─── Input data ───

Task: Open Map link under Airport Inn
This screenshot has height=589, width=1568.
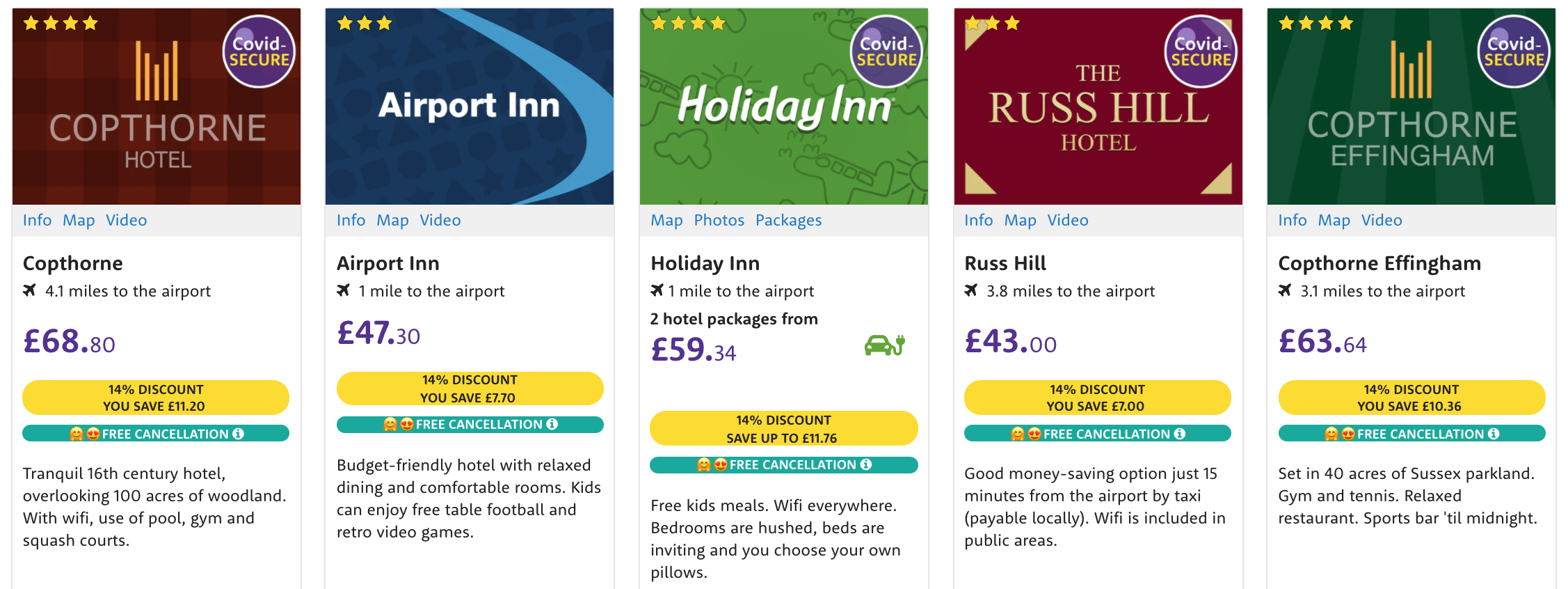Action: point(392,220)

───
─── Input data ───

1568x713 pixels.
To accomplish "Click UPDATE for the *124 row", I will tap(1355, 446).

───
─── Input data ───

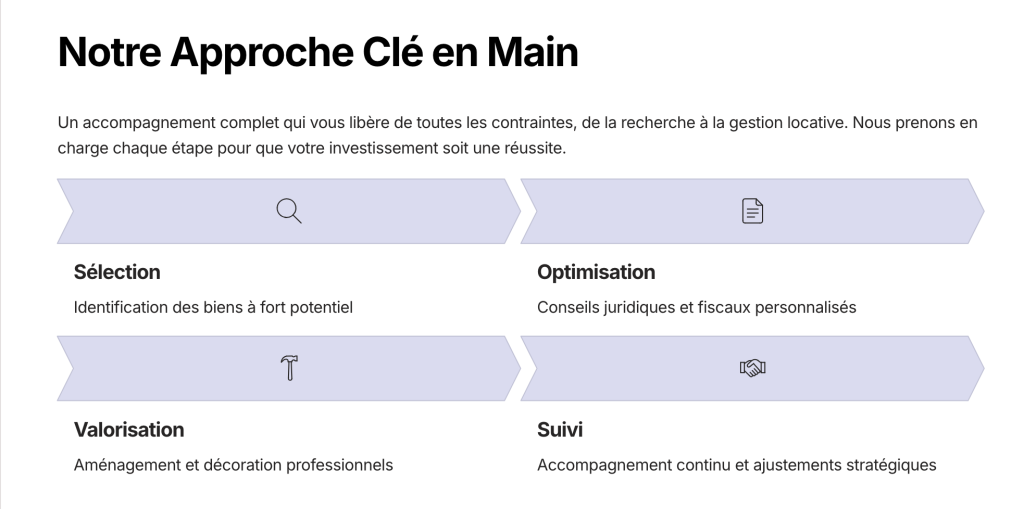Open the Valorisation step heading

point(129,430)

───

Exercise task: Please reproduce the data from the line containing "Open the Valorisation step heading" up to and including the line containing "point(129,430)", character for character, and omit the picture.

Exercise output:
Open the Valorisation step heading

point(129,430)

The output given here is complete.